Atorvastatin for the Treatment of Plaque-type Psoriasis

Toktam Faghihi, Mania Radfar, Zohre Mehrabian, Amir Hoshang Ehsani, and Mohsen Rezaei Hemami,


Pharmacotherapy. 2011;31(11):1045-1050. 

In This Article


Study Setting and Patients

The study was performed in the psoriasis outpatient clinic at Razi Hospital, Tehran University of Medical Sciences (Tehran, Iran). Patients aged 16–60 years with the clinical diagnosis of acute or chronic plaque-type psoriasis with body surface area (BSA) involvement of 10% or greater were included. Diagnosis of psoriasis was made by a dermatologist. Before participating in the study, patients were required to have a washout period of psoriasis pharmacotherapy for at least 1 month for phototherapy and systemic drugs, and 2 weeks for topical therapies. In addition, patients were not allowed to receive statins within 1 month before study participation.

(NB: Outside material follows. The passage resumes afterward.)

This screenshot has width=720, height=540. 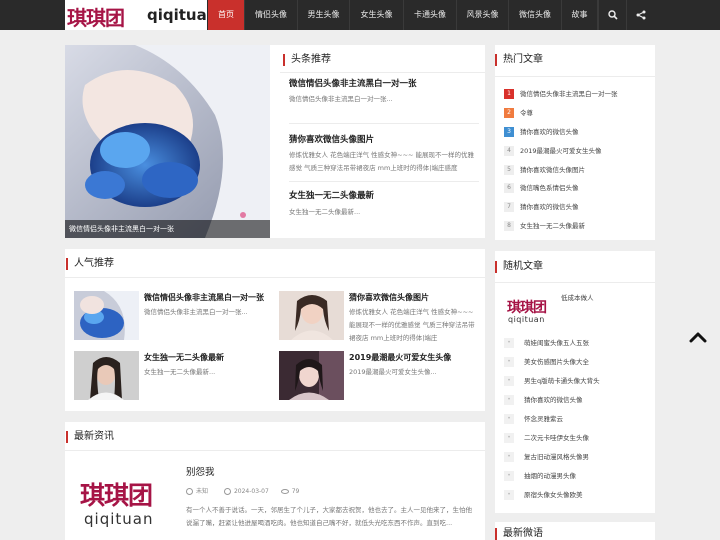 What do you see at coordinates (400, 358) in the screenshot?
I see `popular-title-4: 2019最潮最火可爱女生头像` at bounding box center [400, 358].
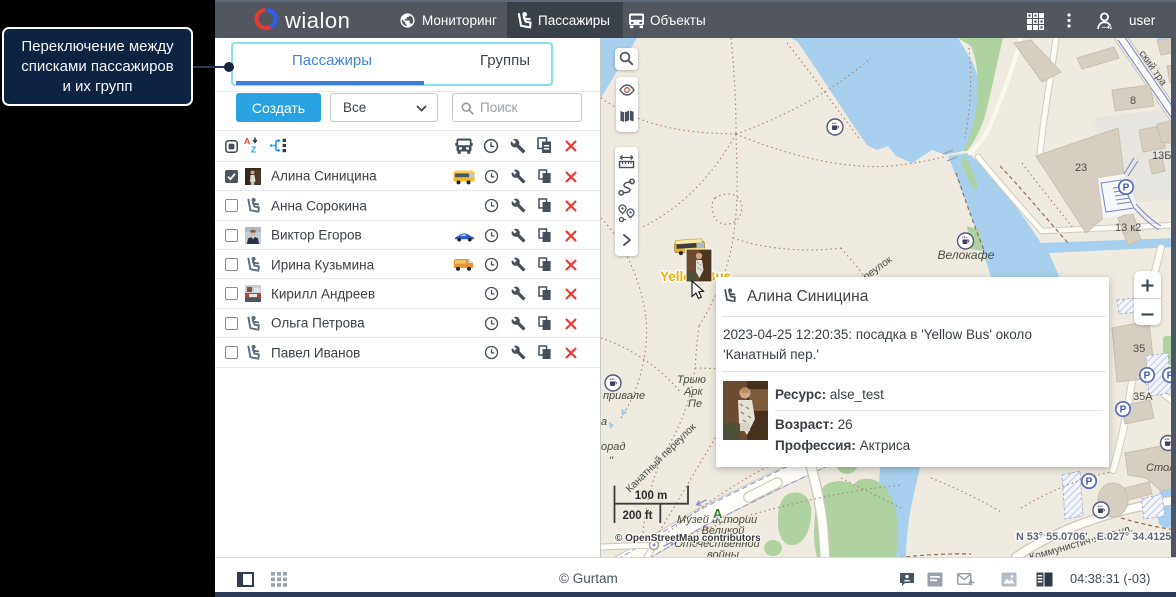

Exclusion criteria were as follows: patients with types of skin psoriasis other than plaque; patients with psoriatic arthritis; patients who were pregnant or breastfeeding; and patients with any contraindication to atorvastatin.

The study was conducted in accordance with the Declaration of Helsinki and approved by the ethics committee of Tehran University of Medical Sciences. Written informed consent was obtained from all participants at study entry.

Study Design

This study was a double-blind, randomized, placebo-controlled, 12-week trial. Eligible patients were randomly assigned by using a permuted block randomization table to receive either oral atorvastatin 40 mg/day or an identical placebo tablet. Other treatments permitted during the trial for psoriasis included emollients and other topical therapy with keratolytics and/or class V corticosteroids: fluocinolone acetonide 0.025% cream and/or salicylic acid 5% in petroleum, as well as triamcinolone acetonide 0.1% cream for face and flexures.

Efficacy was assessed by the Psoriasis Area and Severity Index (PASI) and percentage BSA involvement. The PASI is a measure of overall psoriasis severity and coverage, with a higher score indicating more severe psoriasis (scores range from 0 [no disease] to 72 [most severe disease]).[21,22] The primary outcomes were the degree of change in PASI scores and percentage BSA involvement from baseline to week 12. The PASI and BSA evaluations were performed at baseline, every 4 weeks, and at the end of week 12. Safety, patient-reported clinical improvement, and the proportion of patients who achieved at least 75% improvement in PASI score (PASI 75) by week 12 were assessed as secondary end points.

Safety of atorvastatin was evaluated through patients' reports of adverse effects at each clinic visit. Liver function tests were also performed and recorded at study entry and as needed to assess reported adverse effects.

Statistical Analysis

SPSS software, version 11.5 (SPSS Inc., Chicago, IL), was used for statistical analysis. Continuous variables are reported as mean ± SD. A paired t test was used to compare the before and after changes. Comparison of mean difference between placebo and atorvastatin groups was performed by using univariate analysis of variance adjusted for baseline values. The percentage of change was compared by using χ2 analysis.